Change "address bar" to "search bar" in everything from the line containing "Toggle the primary" down to the end of the records, and reproduce only those lines with the rest left unchanged.

##########

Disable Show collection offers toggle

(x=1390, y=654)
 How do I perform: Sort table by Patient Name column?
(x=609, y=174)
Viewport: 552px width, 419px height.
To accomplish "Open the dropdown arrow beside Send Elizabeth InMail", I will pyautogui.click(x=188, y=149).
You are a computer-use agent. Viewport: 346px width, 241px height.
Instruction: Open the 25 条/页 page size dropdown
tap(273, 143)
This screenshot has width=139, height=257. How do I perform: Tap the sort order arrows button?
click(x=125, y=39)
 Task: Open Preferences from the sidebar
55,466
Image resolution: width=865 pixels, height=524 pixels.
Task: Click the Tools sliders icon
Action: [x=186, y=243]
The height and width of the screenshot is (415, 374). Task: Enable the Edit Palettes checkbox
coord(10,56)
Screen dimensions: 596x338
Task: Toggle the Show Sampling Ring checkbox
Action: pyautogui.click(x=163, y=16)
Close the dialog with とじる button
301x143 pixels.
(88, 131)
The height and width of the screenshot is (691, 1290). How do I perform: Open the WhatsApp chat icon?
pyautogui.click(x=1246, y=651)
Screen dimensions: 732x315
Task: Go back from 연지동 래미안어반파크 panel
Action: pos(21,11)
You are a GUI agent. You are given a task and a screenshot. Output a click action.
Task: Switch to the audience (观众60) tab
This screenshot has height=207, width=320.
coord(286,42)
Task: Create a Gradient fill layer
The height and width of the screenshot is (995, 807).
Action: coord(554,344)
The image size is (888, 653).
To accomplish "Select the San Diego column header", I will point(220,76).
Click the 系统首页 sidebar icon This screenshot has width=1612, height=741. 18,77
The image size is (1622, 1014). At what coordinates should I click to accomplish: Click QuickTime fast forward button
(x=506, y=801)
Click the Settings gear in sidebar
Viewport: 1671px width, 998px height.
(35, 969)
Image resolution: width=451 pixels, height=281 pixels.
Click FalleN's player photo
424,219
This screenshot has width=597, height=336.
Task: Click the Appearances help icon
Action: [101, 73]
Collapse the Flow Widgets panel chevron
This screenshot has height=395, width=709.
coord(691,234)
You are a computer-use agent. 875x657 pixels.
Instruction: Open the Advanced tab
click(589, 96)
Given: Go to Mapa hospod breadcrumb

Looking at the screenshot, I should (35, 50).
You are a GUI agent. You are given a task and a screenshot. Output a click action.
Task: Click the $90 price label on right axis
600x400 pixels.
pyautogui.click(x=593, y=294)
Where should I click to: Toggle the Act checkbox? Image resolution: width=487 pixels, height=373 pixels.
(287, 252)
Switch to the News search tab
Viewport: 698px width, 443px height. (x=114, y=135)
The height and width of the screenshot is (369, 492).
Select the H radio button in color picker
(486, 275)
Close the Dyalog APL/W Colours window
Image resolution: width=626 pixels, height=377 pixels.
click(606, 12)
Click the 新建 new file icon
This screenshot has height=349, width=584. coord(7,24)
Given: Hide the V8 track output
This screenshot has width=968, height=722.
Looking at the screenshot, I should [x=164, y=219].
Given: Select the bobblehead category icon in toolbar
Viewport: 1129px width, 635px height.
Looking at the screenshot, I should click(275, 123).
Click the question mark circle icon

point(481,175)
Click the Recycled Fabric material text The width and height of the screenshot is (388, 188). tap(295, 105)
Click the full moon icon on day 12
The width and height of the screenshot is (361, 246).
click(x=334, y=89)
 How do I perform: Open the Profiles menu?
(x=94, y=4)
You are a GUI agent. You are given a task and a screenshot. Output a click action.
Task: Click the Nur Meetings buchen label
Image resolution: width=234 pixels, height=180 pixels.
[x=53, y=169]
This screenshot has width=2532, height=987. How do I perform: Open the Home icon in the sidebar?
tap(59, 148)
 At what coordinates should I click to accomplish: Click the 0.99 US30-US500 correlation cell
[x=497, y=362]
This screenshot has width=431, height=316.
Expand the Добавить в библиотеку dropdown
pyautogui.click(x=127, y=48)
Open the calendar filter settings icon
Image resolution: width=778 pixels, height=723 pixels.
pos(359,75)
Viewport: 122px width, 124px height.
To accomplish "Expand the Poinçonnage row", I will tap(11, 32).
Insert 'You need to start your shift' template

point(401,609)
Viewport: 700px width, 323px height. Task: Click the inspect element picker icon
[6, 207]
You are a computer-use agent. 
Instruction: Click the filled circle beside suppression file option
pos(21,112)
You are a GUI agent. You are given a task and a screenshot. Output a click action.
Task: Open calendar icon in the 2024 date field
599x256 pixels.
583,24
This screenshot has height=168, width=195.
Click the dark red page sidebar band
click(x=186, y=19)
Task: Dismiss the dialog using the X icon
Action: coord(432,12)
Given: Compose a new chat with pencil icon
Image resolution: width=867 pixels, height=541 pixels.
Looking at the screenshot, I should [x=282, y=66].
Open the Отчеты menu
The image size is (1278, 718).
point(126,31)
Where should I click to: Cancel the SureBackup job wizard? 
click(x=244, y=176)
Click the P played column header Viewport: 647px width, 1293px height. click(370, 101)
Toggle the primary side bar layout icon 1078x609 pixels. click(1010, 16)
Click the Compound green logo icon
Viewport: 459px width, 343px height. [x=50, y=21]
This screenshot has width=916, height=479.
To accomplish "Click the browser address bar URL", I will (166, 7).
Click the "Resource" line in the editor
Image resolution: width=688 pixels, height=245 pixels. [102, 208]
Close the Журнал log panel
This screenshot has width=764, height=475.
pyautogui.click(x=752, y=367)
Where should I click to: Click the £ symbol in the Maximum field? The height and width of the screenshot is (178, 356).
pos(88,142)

##########

## ANSWER TO THIS EXERCISE:
Toggle the primary side bar layout icon 1078x609 pixels. click(1010, 16)
Click the Compound green logo icon
Viewport: 459px width, 343px height. [x=50, y=21]
This screenshot has width=916, height=479.
To accomplish "Click the browser search bar URL", I will (166, 7).
Click the "Resource" line in the editor
Image resolution: width=688 pixels, height=245 pixels. [102, 208]
Close the Журнал log panel
This screenshot has width=764, height=475.
pyautogui.click(x=752, y=367)
Where should I click to: Click the £ symbol in the Maximum field? The height and width of the screenshot is (178, 356).
pos(88,142)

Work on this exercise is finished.